━━ Input material ━━

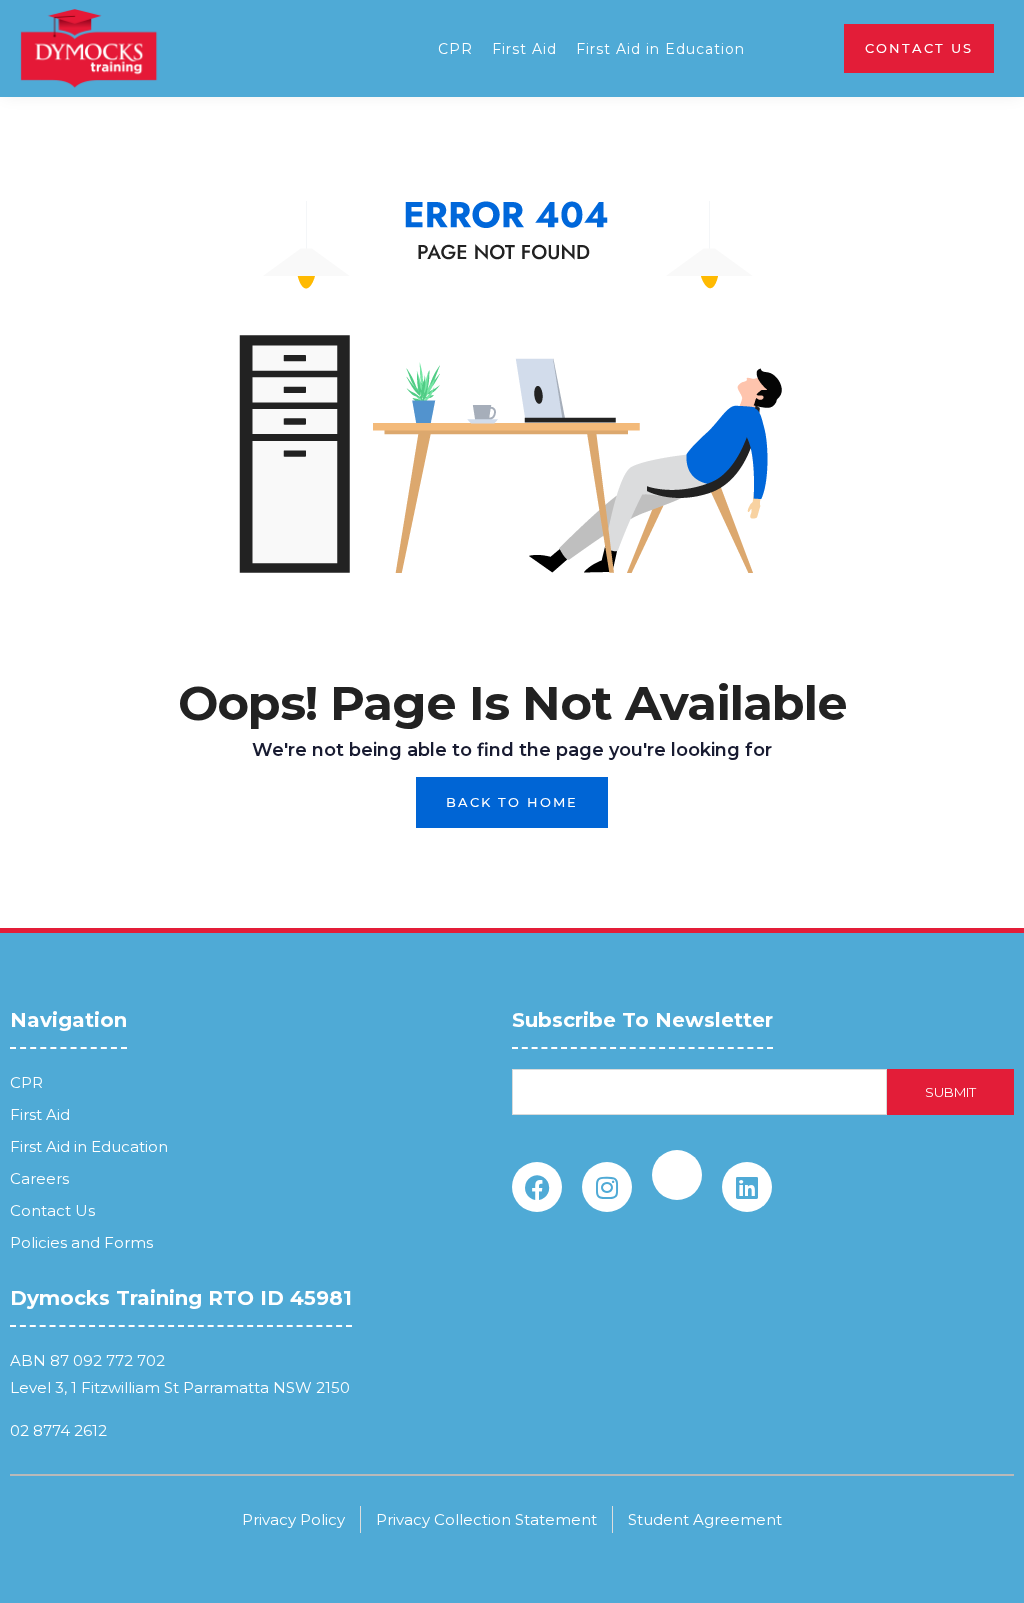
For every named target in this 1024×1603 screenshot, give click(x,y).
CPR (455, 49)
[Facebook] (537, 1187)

━━━
━━ Input material ━━

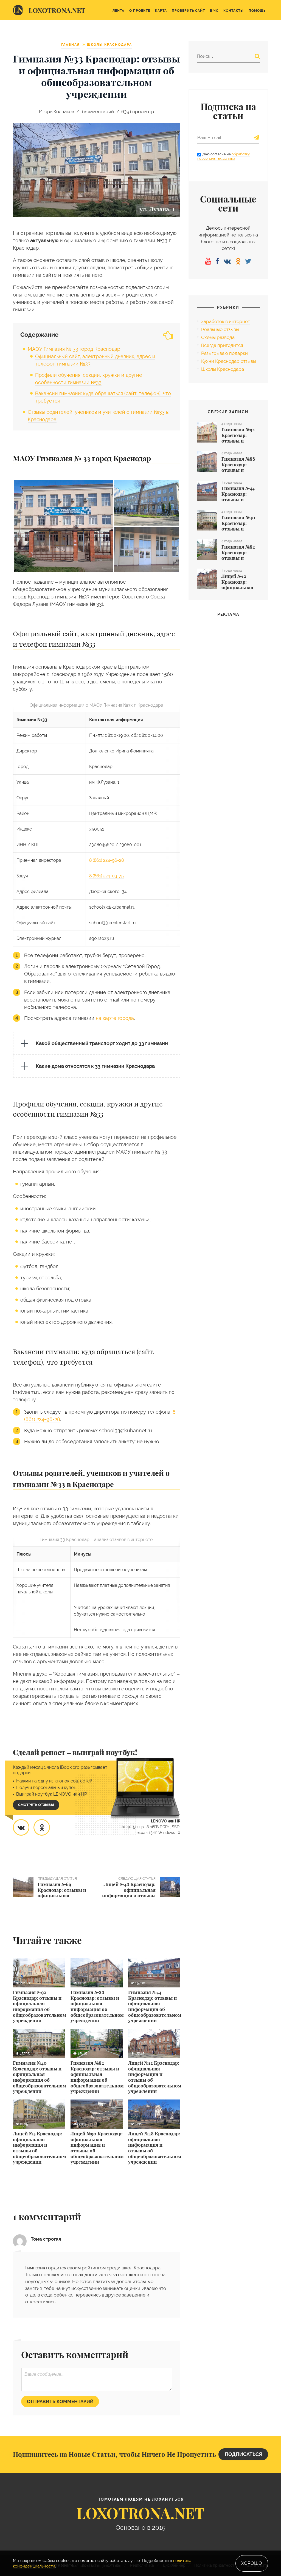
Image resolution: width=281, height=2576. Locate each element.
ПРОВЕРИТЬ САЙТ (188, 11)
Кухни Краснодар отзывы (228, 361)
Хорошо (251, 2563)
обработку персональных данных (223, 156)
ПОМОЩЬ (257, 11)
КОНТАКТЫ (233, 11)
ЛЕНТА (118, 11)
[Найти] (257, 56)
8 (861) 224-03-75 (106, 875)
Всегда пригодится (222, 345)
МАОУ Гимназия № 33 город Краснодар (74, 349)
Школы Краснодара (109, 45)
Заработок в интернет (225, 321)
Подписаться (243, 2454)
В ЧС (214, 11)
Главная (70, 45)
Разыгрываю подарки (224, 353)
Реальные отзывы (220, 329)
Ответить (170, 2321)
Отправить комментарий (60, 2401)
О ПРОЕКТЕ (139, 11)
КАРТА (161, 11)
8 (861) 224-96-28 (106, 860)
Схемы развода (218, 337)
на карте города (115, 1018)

━━━
━━ Input material ━━

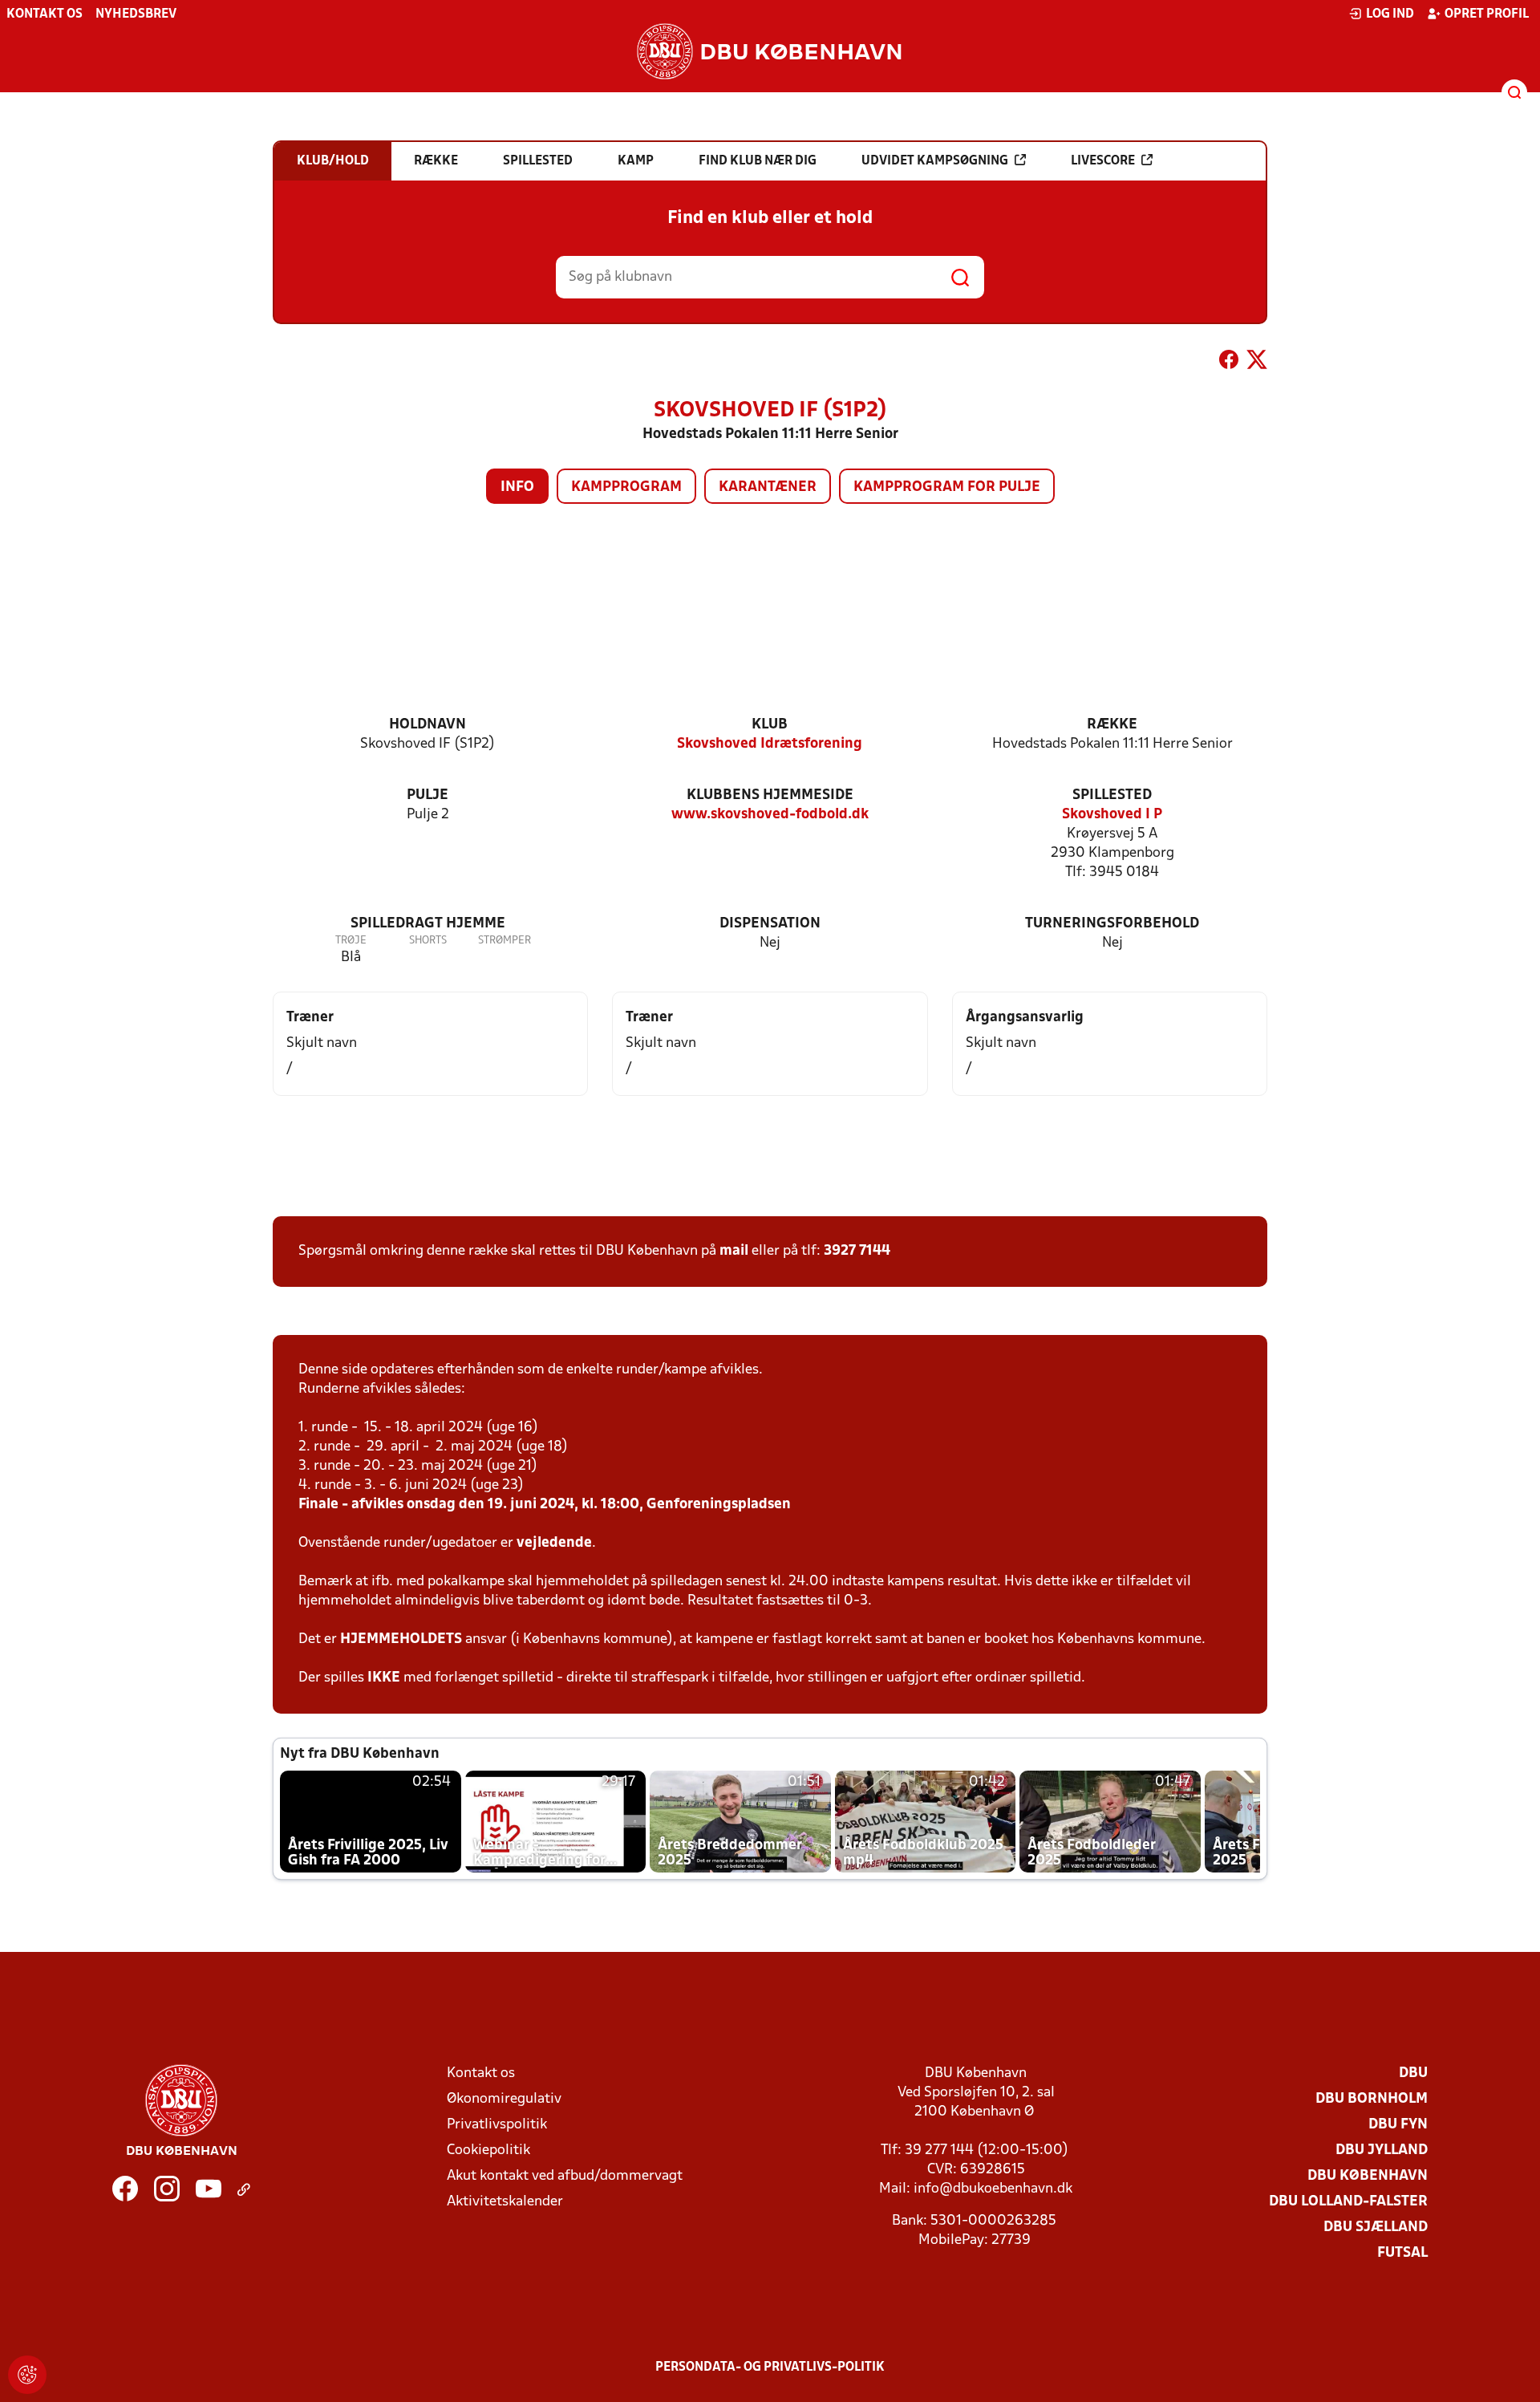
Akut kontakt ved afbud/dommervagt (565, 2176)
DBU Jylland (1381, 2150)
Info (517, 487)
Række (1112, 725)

━━━

> [Required work]: Within the data above, the span starting at the line containing "Всегда пригодится (222, 345)" and ending at the line containing "на карте города (115, 1018)" is to be retyped exactly, with no other lines.

> [Exercise response]:
Всегда пригодится (222, 345)
МАОУ Гимназия № 33 город Краснодар (74, 349)
Школы Краснодара (109, 45)
Заработок в интернет (225, 321)
Подписаться (243, 2454)
В ЧС (214, 11)
Главная (70, 45)
Разыгрываю подарки (224, 353)
Реальные отзывы (220, 329)
Ответить (170, 2321)
Отправить комментарий (60, 2401)
О ПРОЕКТЕ (139, 11)
КАРТА (161, 11)
8 (861) 224-96-28 (106, 860)
Схемы развода (218, 337)
на карте города (115, 1018)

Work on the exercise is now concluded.